Position Statement

Jim Smith
U Wisconsin

1 Introduction

We are at a crucial point in the development of techniques for high performance processing. Most of the methods now being used were originally proposed many years ago. Impressive gains have been made since the late 1970s. Many technologists and authors have published graphs showing remarkable rates of improvement in microprocessor performance over the years -- rates of improvement that are about two times as great as traditional mainframes and supercomputers. These charts typically begin with the Intel 8080, a highly serial processor with no caches and a non-overlapped interface to external memory. However, as is seldom pointed out, many of the gains in microprocessor performance since the 8080 have come from adopting innovations that were proposed for, and used in, large systems many years before. In fact, 30-40 years of hardware innovations have been compressed into 15-20 years of microprocessor development. From this perspective, steep performance improvement curves of microprocessors are much less impressive than they first appear.

Today, microprocessors have "caught up" with most innovations of mainframes and supercomputers, and the leading edge of innovation can now be found in microprocessor designs. A question that immediately comes to mind is: What fundamentally new techniques of the same importance as pipelining, superscalar, and VLIW are being proposed today for use in processors 10 years from now? For the most part, researchers investigating high performance processors are looking at evolutionary variations on already-known techniques for increasing instruction level parallelism (ILP) -- e.g. ways to increase superscalar issue by some small factor, more elaborate branch prediction methods, ways of increasing cache hit rates by more sophisticated buffering methods, more elaborate cache coherence methods, etc. These kinds of investigations are worthwhile, to be sure, but the research community should also be looking at bigger, more radical approaches whose value will only become widely-known many years from now.

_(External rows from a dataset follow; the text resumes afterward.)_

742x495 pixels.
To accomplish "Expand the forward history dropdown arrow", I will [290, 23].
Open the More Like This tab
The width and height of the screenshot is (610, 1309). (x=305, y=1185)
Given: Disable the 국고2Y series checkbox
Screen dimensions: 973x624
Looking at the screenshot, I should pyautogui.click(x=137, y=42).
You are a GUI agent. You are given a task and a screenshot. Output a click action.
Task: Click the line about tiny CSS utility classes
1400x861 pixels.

What are the general characteristics we should be looking for? A high performance processor of the future will probably use the huge number of available transistors to sweep through programs, looking ahead with a horizon of hundreds or thousands of instructions, rather than a few tens as is the case today. The processor of the future will have to provide high bandwidths for fetching and executing instructions and for loading and storing memory data. It will use parallel resources to speculate heavily, occasionally having to throw away large blocks of computation, while simultaneously reaching for other large blocks. It will probably have some aspects in common with multiprocessing, but will depend on a mix of the compiler and aggressive hardware to discover hidden parallelism, often through speculation; the user will not be required to write explicitly parallel code.

1 Limitations of the Current Paradigms

Let's consider the limitations of the current superscalar and VLIW paradigms for ILP. It is these limitations that must be overcome by future paradigms if they are to be effective.

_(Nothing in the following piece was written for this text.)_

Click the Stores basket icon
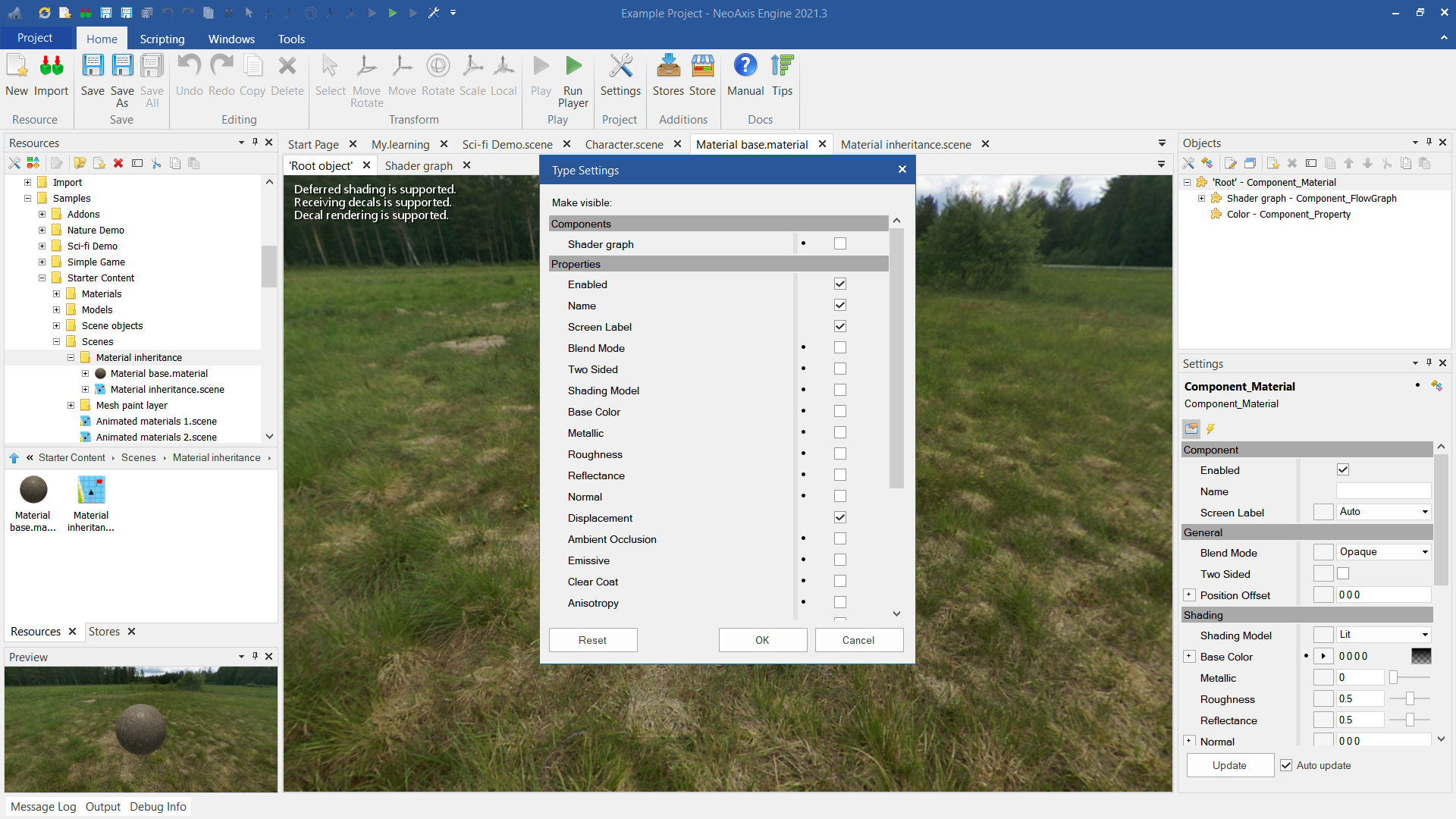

One widely recognized limitation of the superscalar approach is the window size that can be provided for pending instructions. In the recently-announced next generation processors, window sizes are on the order of at most a few 10s of instructions. These limited window sizes restrict the visibility of the parallel issue mechanism. I.e. any parallelism involving instructions that are farther apart than the window size will not be seen by the hardware. A major limiter of window size is branch prediction accuracy. That is, following a miss-prediction in current processors, any instructions placed in the window will later be discarded, rendering them useless.

A second limitation on ILP in many superscalar implementations is caused by the cross-checks that must be performed among multiple instructions as they are checked for data dependences during the dispatch phase.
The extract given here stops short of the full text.